> [Task goal]: Start to finish, the listing must be rewritten exactly.

> [Data records]:
────────────────────────────────────────
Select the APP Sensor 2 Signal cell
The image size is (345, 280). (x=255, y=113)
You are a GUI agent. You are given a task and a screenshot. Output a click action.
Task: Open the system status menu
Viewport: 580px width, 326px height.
────────────────────────────────────────
> [Task solution]:
Select the APP Sensor 2 Signal cell
The image size is (345, 280). (x=255, y=113)
You are a GUI agent. You are given a task and a screenshot. Output a click action.
Task: Open the system status menu
Viewport: 580px width, 326px height.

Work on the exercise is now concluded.